The local authority has come up with a list of three with available beds, two of which we regard as unsuitable because they have poor ratings and even her doctor has said she wouldn’t put her relatives in either of them. The third has good ratings and would be our choice. However because the local authority has a “value for money” policy they want to impose one of the cheaper options.
Do we have any rights to reject their choice or do we have to accept that they can do this based on the local authoritys’s need to save money?
Are you in a position where you could let her go into the better one and then pay the extra fees yourself or from her savings.
Read the NHS Continuing Healthcare Framework, alooking at the suitability of a home, and the distance from loved ones.
Hampshire has a daily list of vacancies in residential care and nursing homes.
I waited until the ones I didn’t like, that were cheaper, were all full.
They wanted to send mum to one the opposite side of Southampton Water from me, a round trip of about 60 miles for me.
I refused due to the Human Right to live a normal family life.
The only local vacancy was the one at the bottom of my road, one of the best in the area, so mum went there.
Have the council done a formal financial assessment and given you a copy of it?
Is it a care AND NURSING home?
Does mum have over £23,000 in savings, or own a house?
Do you live with mum?
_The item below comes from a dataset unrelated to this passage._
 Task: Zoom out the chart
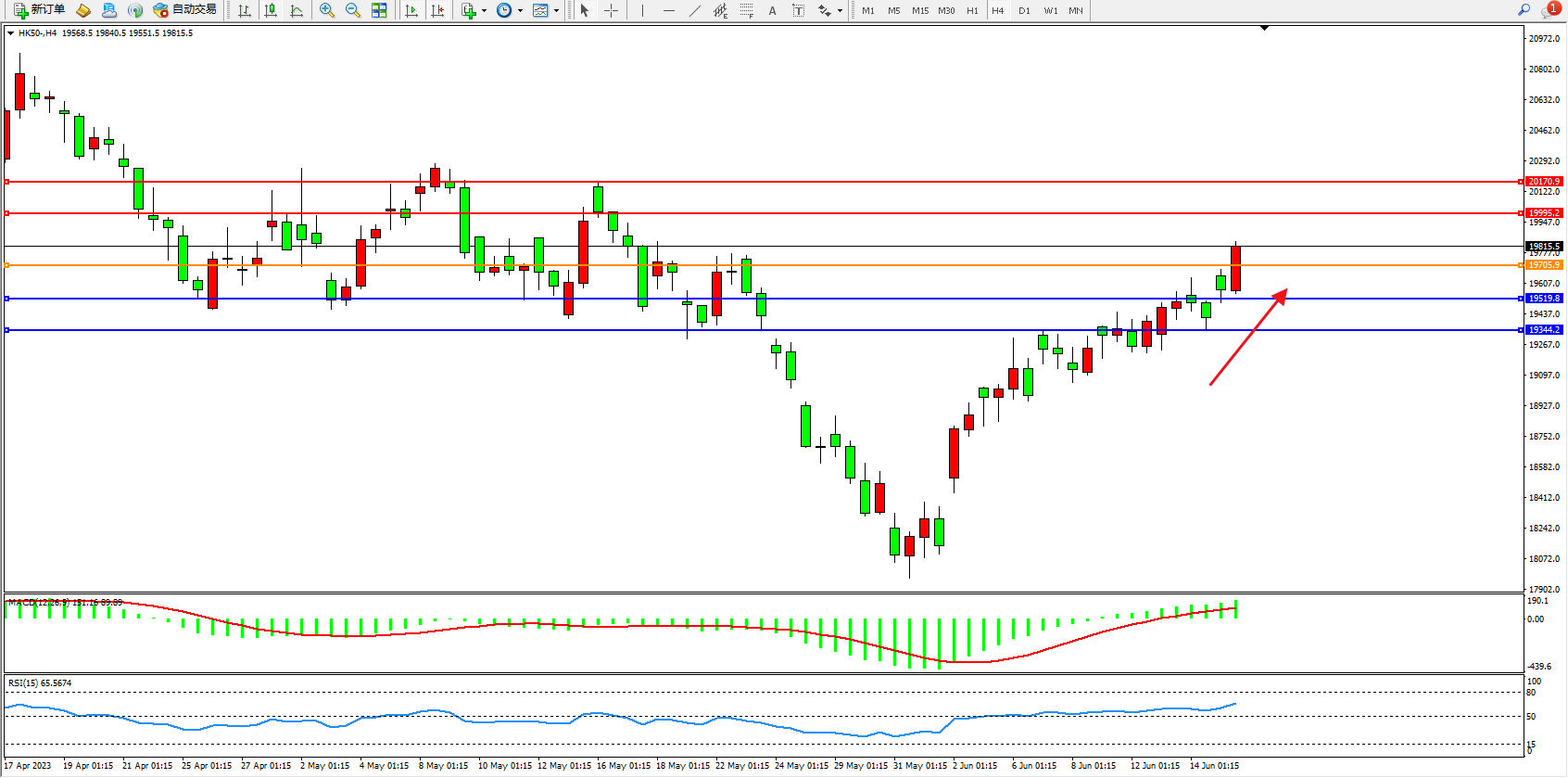pos(352,10)
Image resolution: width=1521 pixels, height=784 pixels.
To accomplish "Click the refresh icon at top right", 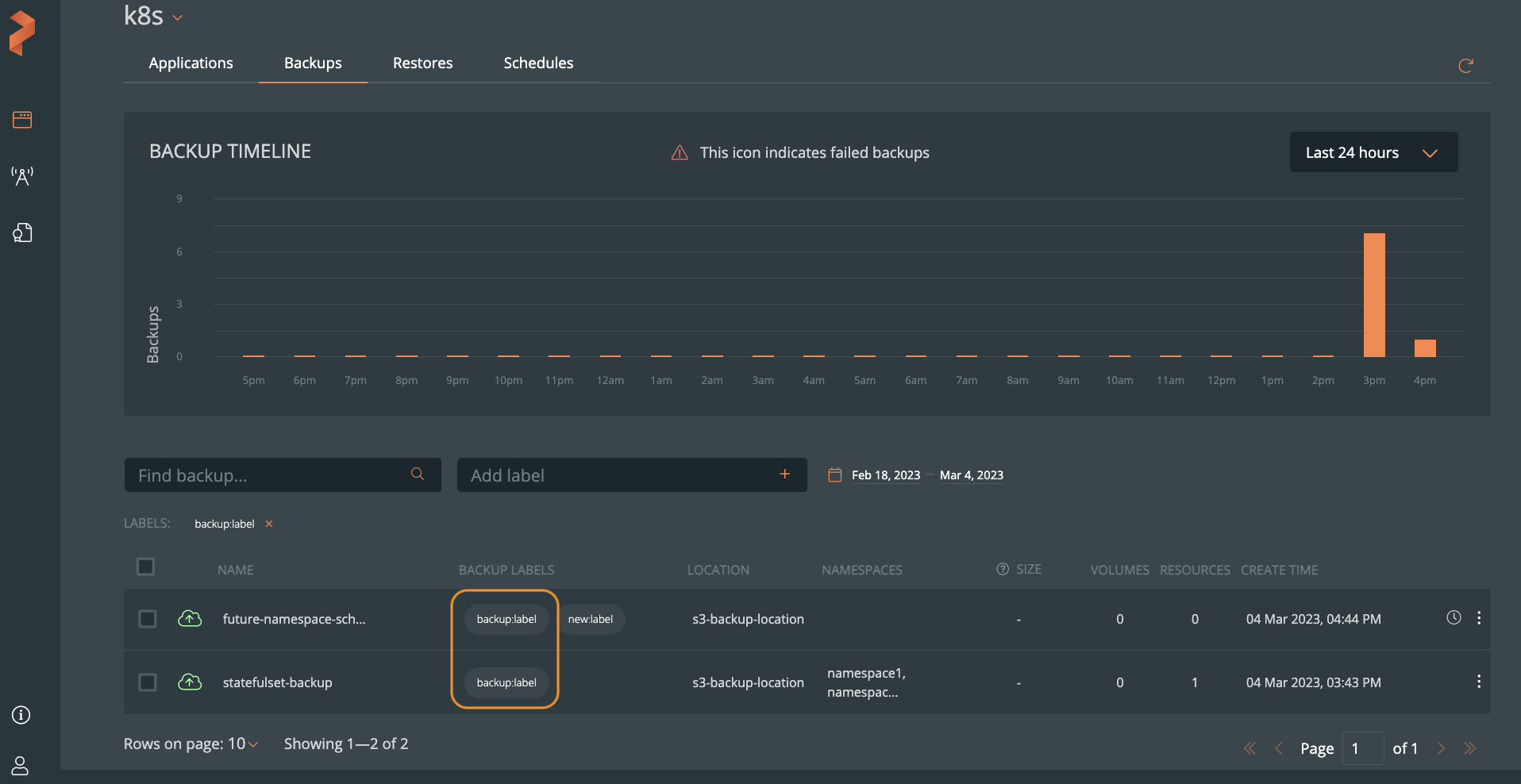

Are you over 60?
The questions are far more relevant than might first appear!
Thanks for replying.
She was self funding the care home but the proceeds of her house sale and savings have now dropped below 23,000 so the local authority are funding it.
Me and my brother are both over 60 and cannot top up the cost.
She is in a care only home and I don’t think a financial assessment has been done as I haven’t seen it.
My brother is local to her and has been visiting as I am many miles away but he is away on holiday at the moment and we are worried they will try and move her whilst he is away and without our consent.
They have NOT authority to move mum without telling you.
Thanks Bowlingbun.
Is there a body that acts as arbiter in these kind of disputes as we both feel helpless?
Before she moves anywhere, insist that she has an NHS Continuing Healthcare Assessment, that you or your brother are present when this is done, and that you get a written copy of the outcome.